Protecting power transmission lines from potential hazards involves critical tasks, one of which is the accurate measurement of distances between power lines and potential threats, such as large cranes. The challenge with this task is that the current sensor-based methods face challenges in balancing accuracy and cost in distance measurement. A common practice is to install cameras on transmission towers, which, however, struggle to measure true 3D distances due to the lack of depth information. Although 3D lasers can provide accurate depth data, their high cost makes large-scale deployment impractical. To address this challenge, we present ElectricSight, a system designed for 3D distance measurement and monitoring of potential hazards to power transmission lines. This work's key innovations lie in both the overall system framework and a monocular depth estimation method. Specifically, the system framework combines real-time images with environmental point cloud priors, enabling cost-effective and precise 3D distance measurements. As a core component of the system, the monocular depth estimation method enhances the performance by integrating 3D point cloud data into image-based estimates, improving both the accuracy and reliability of the system. To assess ElectricSight's performance, we conducted tests with data from a real-world power transmission scenario. The experimental results demonstrate that ElectricSight achieves an average accuracy of 1.08 m for distance measurements and an early warning accuracy of 92%.
Paper Structure (34 sections, 6 equations, 6 figures, 2 tables)

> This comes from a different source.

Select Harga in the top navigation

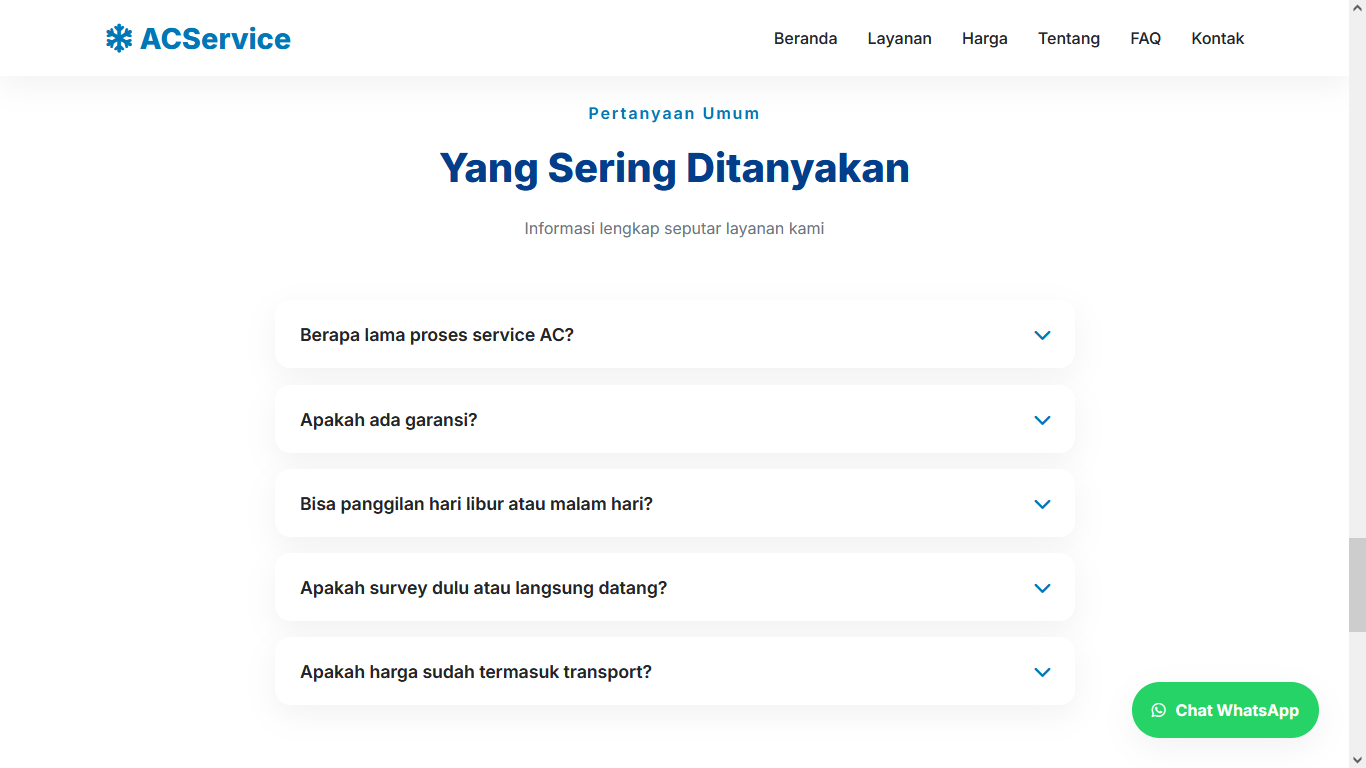(984, 38)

This paper contains 34 sections, 6 equations, 6 figures, 2 tables.

Figures (6)

  • Figure 1: Our distance measurement system: the UAV (sensor1) collects environmental point cloud data, while the fixed camera (sensor2) provides image information. The two work together to accurately measure the distance between hazardous objects (e.g., cranes) and power lines to detect potential risks.
  • Figure 2: Overview of our Electricsight: The method consists of three main stages: (1) 2D Detection: Detect hazardous objects (e.g., cranes) in 2D images and extract key points. (2) 3D-2D Registration: Perform initial estimation and optimization of the extrinsic parameters between point clouds and images using a neighbor rendering-based approach. (3) 3D Measurement: Construct depth constraints to accurately calculate the distance between hazardous objects and power lines, ensuring reliable safety assessment.
  • Figure 3: Key steps of the 3D measurement stage, including ray construction, ground normal vector generation, depth constrain point creation, and final distance calculation.
  • Figure 4: The visualization of distance measurement and warning. Crane: Distance = 6.08m (below 10m threshold), warning triggered. Aerial lift: Distance = 10.48m (above 10m threshold), no warning.
  • Figure 5: 3D Measure results of different target types in 20-140m range: (a)Lifts-like targets, (b)Crane-like targets.